- **Listed entries**:
* * * * * * * * *

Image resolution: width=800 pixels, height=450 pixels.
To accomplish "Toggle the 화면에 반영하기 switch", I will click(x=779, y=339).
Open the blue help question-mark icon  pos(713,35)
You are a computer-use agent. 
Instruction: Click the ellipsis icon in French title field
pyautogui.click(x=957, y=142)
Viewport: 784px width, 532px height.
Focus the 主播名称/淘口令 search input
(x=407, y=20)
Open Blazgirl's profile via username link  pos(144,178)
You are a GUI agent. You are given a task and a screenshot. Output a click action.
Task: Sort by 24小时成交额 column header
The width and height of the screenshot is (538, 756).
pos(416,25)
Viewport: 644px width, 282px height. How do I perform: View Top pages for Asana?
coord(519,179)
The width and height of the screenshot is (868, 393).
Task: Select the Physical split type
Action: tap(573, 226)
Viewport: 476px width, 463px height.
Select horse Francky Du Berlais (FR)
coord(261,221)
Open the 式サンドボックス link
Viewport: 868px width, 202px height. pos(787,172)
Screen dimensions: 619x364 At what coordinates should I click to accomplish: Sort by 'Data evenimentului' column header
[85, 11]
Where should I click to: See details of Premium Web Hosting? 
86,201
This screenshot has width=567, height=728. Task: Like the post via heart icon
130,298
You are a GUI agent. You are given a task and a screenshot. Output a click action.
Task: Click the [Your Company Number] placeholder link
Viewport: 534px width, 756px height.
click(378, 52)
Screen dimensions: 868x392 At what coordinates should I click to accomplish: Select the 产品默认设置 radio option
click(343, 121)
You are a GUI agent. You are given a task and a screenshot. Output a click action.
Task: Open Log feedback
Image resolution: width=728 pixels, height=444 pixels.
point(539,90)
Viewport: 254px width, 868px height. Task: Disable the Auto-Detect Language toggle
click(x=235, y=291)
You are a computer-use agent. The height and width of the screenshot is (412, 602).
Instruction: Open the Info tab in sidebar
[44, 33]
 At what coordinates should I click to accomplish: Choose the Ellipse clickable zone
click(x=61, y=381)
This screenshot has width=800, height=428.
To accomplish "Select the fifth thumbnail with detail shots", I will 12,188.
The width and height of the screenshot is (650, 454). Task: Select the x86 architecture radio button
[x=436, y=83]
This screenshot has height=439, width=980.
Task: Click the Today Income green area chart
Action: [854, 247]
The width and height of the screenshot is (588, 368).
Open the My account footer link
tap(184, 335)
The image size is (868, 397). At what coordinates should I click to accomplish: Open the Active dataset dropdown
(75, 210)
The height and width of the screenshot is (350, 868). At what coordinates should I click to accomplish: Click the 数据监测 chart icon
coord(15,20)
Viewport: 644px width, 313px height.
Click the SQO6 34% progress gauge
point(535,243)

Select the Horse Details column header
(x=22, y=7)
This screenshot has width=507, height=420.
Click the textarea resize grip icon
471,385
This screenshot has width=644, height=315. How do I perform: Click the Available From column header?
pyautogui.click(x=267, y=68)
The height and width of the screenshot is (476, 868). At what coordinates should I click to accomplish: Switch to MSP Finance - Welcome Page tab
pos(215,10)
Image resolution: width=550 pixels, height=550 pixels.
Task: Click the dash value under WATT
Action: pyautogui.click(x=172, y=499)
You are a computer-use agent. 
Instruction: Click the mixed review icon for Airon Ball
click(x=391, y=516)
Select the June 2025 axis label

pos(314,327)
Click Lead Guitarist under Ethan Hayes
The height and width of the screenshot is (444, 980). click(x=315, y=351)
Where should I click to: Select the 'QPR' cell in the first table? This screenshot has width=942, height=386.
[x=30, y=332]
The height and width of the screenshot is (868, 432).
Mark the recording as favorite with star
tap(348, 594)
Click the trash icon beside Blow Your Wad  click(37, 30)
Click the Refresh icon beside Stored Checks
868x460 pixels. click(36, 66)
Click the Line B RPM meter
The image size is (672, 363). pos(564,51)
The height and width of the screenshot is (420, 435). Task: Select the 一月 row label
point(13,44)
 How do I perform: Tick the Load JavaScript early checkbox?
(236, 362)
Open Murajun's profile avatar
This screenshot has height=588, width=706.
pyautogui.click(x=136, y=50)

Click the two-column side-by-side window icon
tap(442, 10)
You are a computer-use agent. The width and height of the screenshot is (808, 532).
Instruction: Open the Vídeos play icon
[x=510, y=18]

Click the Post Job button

* * * * * * * * *

- **What you should do**: Reproduce exactly the lines from the one with "How do I perform: Tick" through the last line of the entries, keeping both of those lines and nothing else.

- **The answer**:
 How do I perform: Tick the Load JavaScript early checkbox?
(236, 362)
Open Murajun's profile avatar
This screenshot has height=588, width=706.
pyautogui.click(x=136, y=50)

Click the two-column side-by-side window icon
tap(442, 10)
You are a computer-use agent. The width and height of the screenshot is (808, 532).
Instruction: Open the Vídeos play icon
[x=510, y=18]

Click the Post Job button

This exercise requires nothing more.